Wednesday 8 November 2023

The Winds of Fethaland


Fethaland is far from here:

We took the long road
From the sea-free net savvy middle-lands
The the furthest point
Of what there they call the Main Land.

Spelling each other on the weird ways
Of the modern road system
To a welcome from friend-strangers:
A homely house in grey-green Glasgow.

& on, on to The Flower of Scotland
The granite grey ford-town
Where big boats with cranes
Waited in the harbour for their summons to the sea-fields.

Fields to be ploughed on our behalf
By M.V Hjaltland to Shetland
Through the guillemot’s kitchen
Our fellow travelers, fulmars.

While beneath us, unseen
We passed the black muds that will
Some day be shining stones
On a distant, future shore.

Through the undark night
We passed peaceful Fair Isle
Saw, in a sleepy simmer-dim
Dark cliffs, a lit house, through window glass.

Morning & into the muddy bay of the Sword Hilt Isle
A land of fiddle players & sheep
Otter-people, skua-people, red throated diver-people,
More Norse than Scot, Sea-People.

Up shag haunted voe & merlin haunted moor
A winding road, a long road
The last road, to the final station, with
Winter’s peewits & dunlin already arriving.

This is not a path followed
By many footfalls in these fast days
But we delight in rocky shores
& their inhabitants, past & present.

Those lonely hills of sedge-heather
Were once pleasant pasture
& the small round stone houses
Of the ancient people may still be seen.

They lived well here in their time
With good grain, kale & kine
But even older secrets & wonders
Pass beneath our feet.

From the polished Dalriadan moine
We hike over onto the glooming basement
The dark, blocky castles & spires
Of mythical, primal, pre-cambrianity.


The view from Raven’s window:
Black framed, mad-jagged
By beserker storm waves of The Western Sea
A view of emptiness all the way to the North Pole.

That’s not a place where Raven wants to go
For that is the land of death
& he loves life & in their own way
He & his wife celebrate its richness.

So we reached the last bastion of our journey
From Mercia to the High Lands, Isle Lands
& beyond, believing that we can’t get much further
From the ugliness, waste & hubris left behind us.

But even here, the piratic bonxie, the curlew
The kittiwake & the common-as-muck
Not so common, common gull
Could soon be gone from these plastic speckled shores.

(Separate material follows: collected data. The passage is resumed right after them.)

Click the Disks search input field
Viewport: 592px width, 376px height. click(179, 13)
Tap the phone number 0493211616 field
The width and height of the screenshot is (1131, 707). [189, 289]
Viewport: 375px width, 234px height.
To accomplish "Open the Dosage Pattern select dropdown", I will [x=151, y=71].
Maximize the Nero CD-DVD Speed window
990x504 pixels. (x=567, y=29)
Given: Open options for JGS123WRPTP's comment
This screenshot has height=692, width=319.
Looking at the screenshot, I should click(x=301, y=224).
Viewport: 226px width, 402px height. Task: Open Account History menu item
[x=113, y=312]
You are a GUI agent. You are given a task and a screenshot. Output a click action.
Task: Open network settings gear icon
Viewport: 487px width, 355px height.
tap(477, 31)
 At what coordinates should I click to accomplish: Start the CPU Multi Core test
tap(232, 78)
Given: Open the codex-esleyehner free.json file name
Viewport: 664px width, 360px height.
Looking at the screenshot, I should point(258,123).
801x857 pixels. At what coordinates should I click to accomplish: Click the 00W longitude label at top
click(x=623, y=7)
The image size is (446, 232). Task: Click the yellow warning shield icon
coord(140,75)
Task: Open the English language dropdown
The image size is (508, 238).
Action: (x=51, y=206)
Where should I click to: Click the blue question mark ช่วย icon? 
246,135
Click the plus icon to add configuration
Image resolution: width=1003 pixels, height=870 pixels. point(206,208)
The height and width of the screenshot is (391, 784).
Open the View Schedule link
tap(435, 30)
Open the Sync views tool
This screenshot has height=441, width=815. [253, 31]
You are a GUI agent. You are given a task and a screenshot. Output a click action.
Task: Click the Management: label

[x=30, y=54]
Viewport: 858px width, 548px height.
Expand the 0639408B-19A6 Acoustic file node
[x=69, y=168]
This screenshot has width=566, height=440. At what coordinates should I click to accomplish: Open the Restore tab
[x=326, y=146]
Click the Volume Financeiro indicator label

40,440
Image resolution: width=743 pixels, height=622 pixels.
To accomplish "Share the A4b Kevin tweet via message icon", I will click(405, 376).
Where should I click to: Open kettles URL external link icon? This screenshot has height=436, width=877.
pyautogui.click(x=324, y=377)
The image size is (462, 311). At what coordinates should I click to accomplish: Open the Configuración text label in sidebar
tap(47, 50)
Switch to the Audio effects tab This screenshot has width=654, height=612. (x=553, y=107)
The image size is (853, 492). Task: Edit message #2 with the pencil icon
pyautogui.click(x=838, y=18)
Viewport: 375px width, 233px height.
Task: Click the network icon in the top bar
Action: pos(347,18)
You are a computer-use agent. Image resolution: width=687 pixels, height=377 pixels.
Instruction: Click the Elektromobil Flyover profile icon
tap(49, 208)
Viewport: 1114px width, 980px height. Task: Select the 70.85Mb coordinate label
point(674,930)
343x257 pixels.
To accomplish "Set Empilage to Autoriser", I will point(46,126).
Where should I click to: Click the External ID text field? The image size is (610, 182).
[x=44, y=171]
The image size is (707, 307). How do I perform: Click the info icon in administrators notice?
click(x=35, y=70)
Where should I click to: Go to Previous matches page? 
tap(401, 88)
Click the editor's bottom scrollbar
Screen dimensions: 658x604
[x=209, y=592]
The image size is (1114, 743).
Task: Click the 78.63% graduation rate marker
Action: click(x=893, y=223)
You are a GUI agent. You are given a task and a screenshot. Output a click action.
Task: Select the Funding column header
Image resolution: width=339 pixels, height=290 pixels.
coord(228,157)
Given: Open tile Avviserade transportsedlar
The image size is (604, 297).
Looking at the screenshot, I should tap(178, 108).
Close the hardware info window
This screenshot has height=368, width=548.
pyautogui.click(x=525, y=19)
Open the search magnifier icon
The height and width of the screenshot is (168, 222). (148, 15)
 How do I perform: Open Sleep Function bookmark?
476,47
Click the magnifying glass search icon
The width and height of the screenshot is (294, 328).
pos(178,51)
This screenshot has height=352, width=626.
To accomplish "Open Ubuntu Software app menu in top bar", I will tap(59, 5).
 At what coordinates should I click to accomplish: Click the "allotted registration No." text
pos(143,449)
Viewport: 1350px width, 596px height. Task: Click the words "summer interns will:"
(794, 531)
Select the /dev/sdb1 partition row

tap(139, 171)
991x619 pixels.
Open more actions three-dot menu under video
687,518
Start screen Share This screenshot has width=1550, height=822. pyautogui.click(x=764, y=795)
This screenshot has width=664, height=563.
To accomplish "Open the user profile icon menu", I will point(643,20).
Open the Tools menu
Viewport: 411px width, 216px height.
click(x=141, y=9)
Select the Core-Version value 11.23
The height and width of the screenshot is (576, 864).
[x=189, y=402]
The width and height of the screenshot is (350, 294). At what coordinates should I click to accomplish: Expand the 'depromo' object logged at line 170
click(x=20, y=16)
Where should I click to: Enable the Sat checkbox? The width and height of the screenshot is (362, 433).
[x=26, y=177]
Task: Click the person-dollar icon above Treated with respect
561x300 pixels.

& even here that the ever-so smart signals
Of the self-conscious otherworld
Still illuminate the screen tells all
Or would, because I switched it off.

No GPS map, no texts or trendy kennings
From the country of the meme-people,
We are alone with the power of this place
& it is more real than they are.

& we are neither lost nor last, nor can we ever be
Like the tern or the turnstone
We can find our way in this world
& it has lead us here, to the fat winds of Fethaland.

 


Note:
I have used kennings based on the origin of place names throughout the poem. eg. Shetland= Hjaltland=Sword Hilt Land; Glasgow=grey-green; Fethaland=Fat-Land.